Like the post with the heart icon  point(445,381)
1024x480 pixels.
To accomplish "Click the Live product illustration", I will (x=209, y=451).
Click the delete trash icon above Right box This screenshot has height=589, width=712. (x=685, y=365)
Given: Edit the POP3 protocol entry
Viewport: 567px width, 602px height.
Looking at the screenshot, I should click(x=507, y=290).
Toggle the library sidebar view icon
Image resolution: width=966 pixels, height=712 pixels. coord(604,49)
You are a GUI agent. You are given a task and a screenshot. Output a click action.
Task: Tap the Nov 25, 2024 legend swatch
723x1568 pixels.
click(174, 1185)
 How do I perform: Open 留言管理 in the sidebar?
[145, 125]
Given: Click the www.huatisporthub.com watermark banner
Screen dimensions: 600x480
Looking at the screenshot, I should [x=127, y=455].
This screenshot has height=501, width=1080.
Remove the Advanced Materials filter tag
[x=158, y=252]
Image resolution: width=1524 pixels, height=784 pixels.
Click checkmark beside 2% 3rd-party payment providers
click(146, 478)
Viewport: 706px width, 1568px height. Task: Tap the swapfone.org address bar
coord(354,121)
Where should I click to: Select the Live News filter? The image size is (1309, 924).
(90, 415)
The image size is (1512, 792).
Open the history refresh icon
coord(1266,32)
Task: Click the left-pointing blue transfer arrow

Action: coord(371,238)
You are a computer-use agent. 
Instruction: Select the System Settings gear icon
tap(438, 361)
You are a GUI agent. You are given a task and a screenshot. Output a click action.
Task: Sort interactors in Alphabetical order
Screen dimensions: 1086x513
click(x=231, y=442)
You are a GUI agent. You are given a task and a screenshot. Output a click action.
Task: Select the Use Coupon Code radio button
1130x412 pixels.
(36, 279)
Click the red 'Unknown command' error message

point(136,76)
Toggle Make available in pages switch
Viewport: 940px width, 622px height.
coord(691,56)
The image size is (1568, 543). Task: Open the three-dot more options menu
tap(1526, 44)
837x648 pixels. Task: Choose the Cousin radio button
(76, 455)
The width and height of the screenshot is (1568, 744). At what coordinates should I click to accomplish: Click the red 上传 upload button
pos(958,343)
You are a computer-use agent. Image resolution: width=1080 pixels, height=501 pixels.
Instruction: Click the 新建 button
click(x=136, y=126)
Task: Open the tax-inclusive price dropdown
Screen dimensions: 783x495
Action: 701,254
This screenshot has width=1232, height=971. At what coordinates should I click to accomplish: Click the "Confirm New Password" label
┄┄┄┄┄┄┄┄┄┄┄┄┄┄┄┄┄┄┄┄
TASK: Return the lines from the one containing "Instruction: Click the 新建 button" through the last line of the records. Include both ends and nothing else.

RESPONSE TO THIS EXERCISE:
Instruction: Click the 新建 button
click(x=136, y=126)
Task: Open the tax-inclusive price dropdown
Screen dimensions: 783x495
Action: 701,254
This screenshot has width=1232, height=971. At what coordinates should I click to accomplish: Click the "Confirm New Password" label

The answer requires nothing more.